• REQUIRED WORK: Return each line exactly, from the one that has "Given: Select the XL bust value 103.5" through the end of the entries, both ends included. Pictures do not belong.

(Stored records)
((

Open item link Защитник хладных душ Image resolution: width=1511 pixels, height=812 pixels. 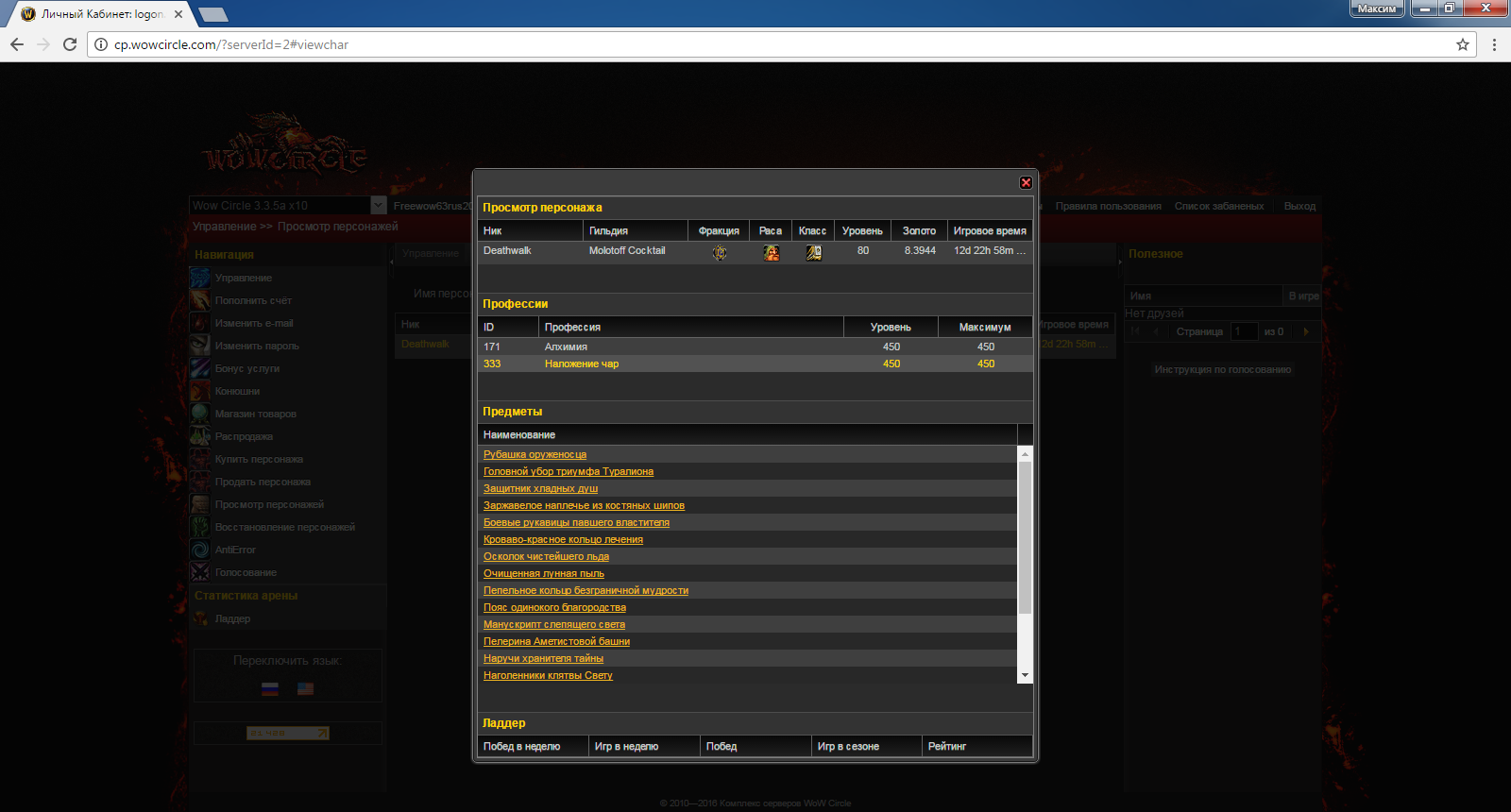click(540, 488)
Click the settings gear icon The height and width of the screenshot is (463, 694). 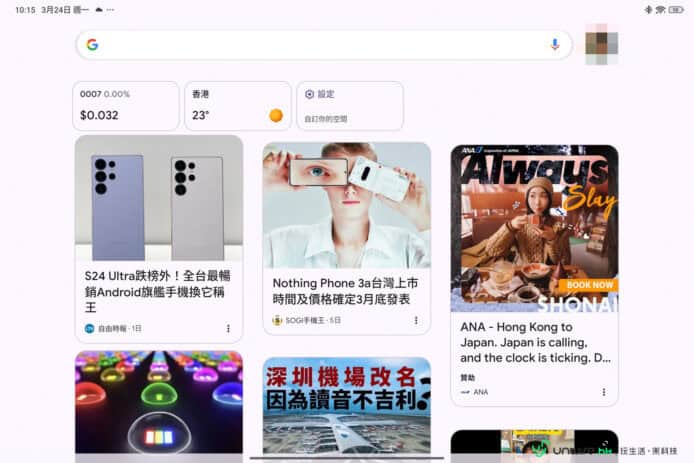(x=310, y=94)
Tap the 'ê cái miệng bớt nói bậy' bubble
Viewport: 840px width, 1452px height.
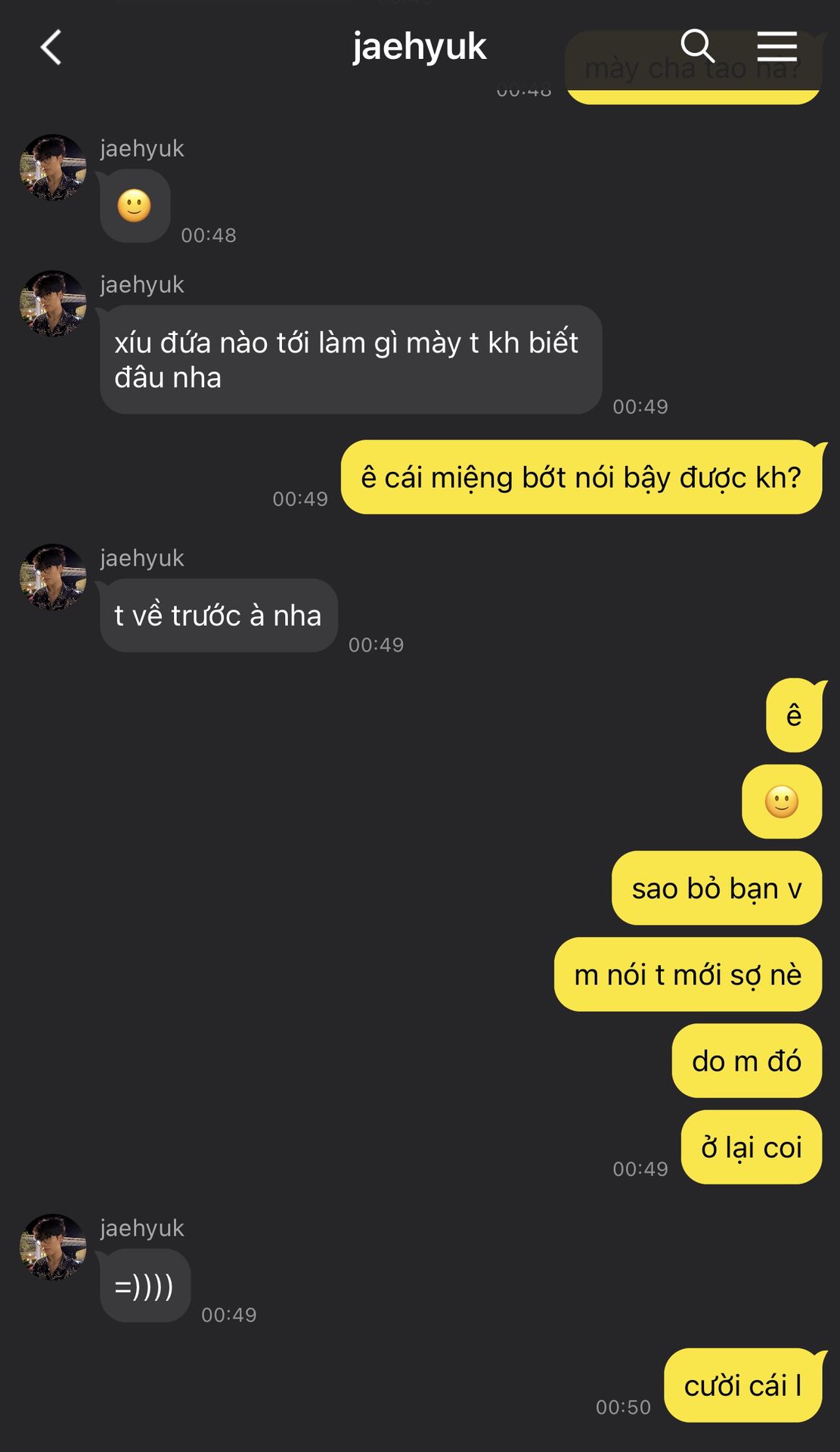pyautogui.click(x=581, y=477)

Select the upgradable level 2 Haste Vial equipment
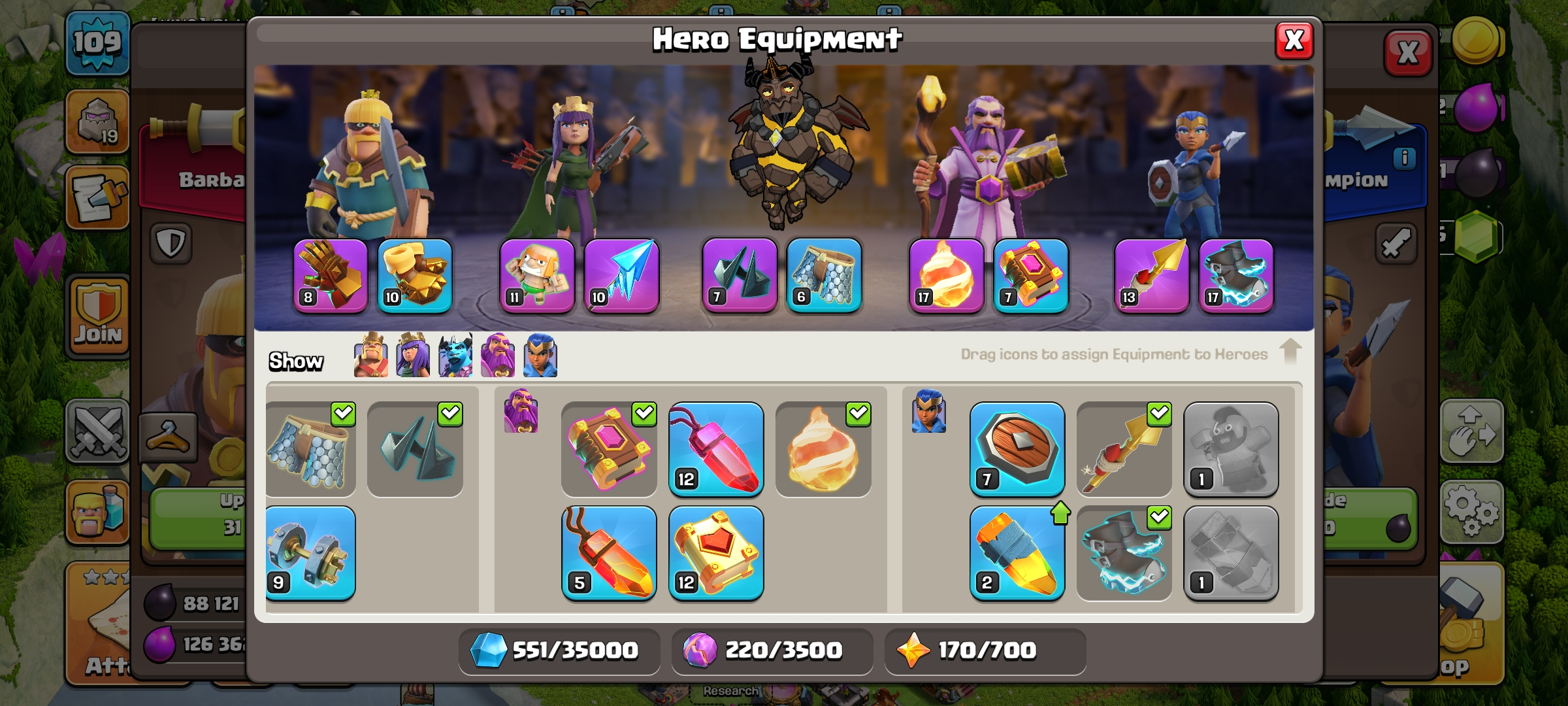(1017, 553)
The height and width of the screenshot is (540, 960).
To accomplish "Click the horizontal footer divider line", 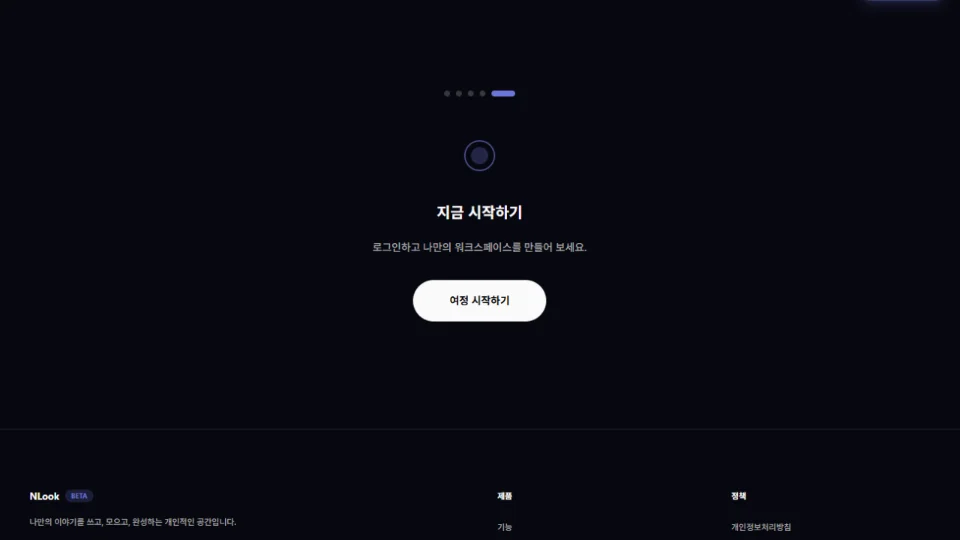I will pyautogui.click(x=480, y=429).
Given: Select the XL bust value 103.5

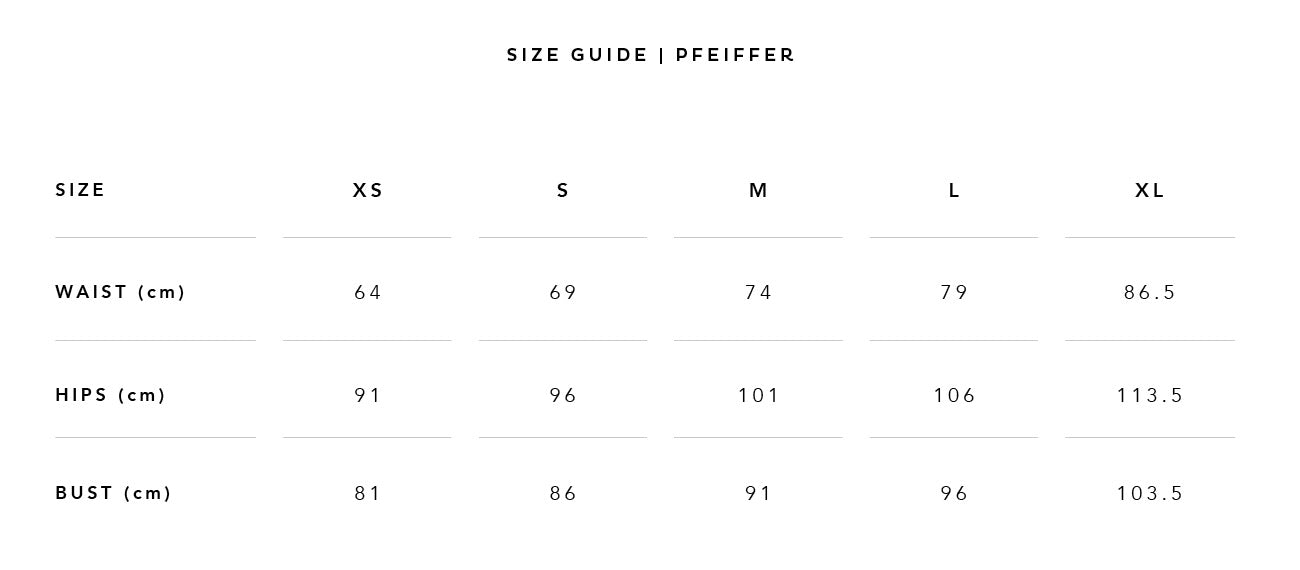Looking at the screenshot, I should coord(1150,493).
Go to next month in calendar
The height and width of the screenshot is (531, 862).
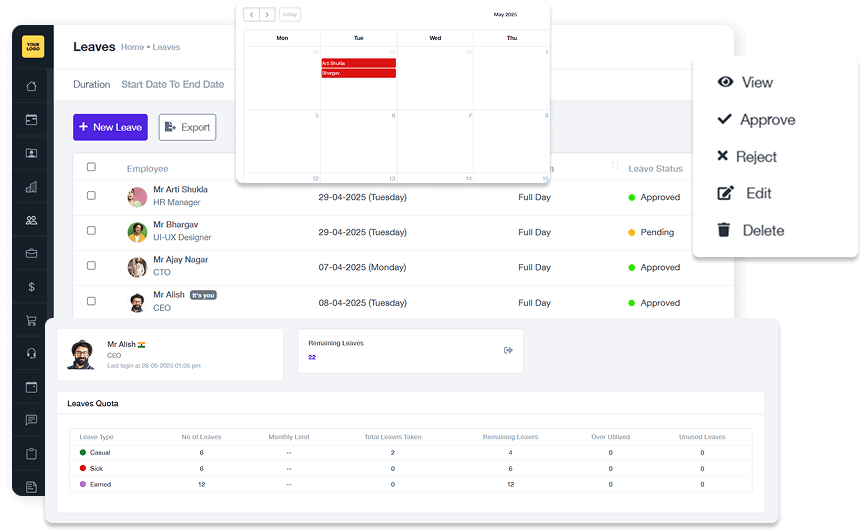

))

• RESULT:
Given: Select the XL bust value 103.5

Looking at the screenshot, I should coord(1150,493).
Go to next month in calendar
The height and width of the screenshot is (531, 862).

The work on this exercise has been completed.